If the company is a CFC, then the next issue is to examine whether the income the company generates is “passive” or “active.”  In the case of active income, the CFC can retain income at the corporate level, and no immediate taxation occurs to the underlying United States shareholders until a distribution occurs.  This allows foreign corporations owned by US shareholders, who are engaged in active business, to legally grow their company on a pre-tax basis.  This is the loophole politicians are presently arguing over as it pertains to many Fortune 500 companies and other smaller companies doing active business abroad.  To the extent that the company does earn foreign source active income, there is no limitation on the amount of income or the length of time that such income can be deferred.

When a company operating outside of the United States generates “passive” income, however, this is not the case.  Instead, the CFC is designated as a PFIC or Passive Foreign Investment Company.  A PFIC designation occurs anytime more than 25% of the company’s foreign income is derived from “passive” sources.  In the case of a PFIC, the underlying US person owning ANY shares in the company are responsible for their ratable share of income taxation, even where no income distribution occurs.  In that scenario, the US shareholder owes tax on money they have not even received.  This is sometimes referred to as “phantom” income.

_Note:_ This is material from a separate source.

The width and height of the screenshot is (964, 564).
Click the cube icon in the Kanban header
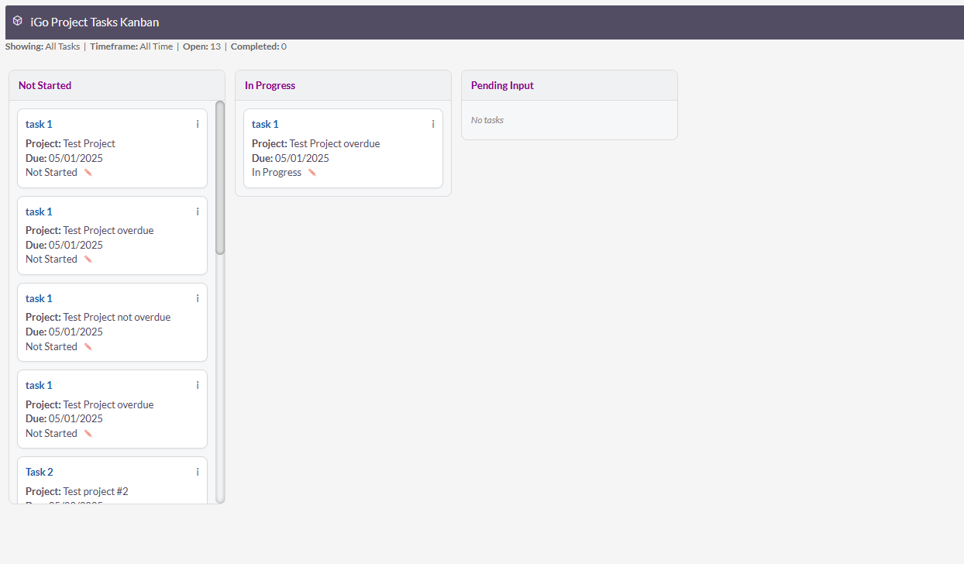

In conclusion, it is important to understand the residency rules, source income rules, and type of income being generated to determine whether any tax free or tax deferred income is being generated or received by a United States person.  For most individuals looking to protect assets and make investments abroad there is no tax benefit to operating outside of the United States.  There may be other benefits such as currency diversification or protection from creditors or more freedom in estate planning, but the belief that a US person can gain a tax benefit simply by taking an asset offshore and keeping it there is undeniably an erroneous assumption.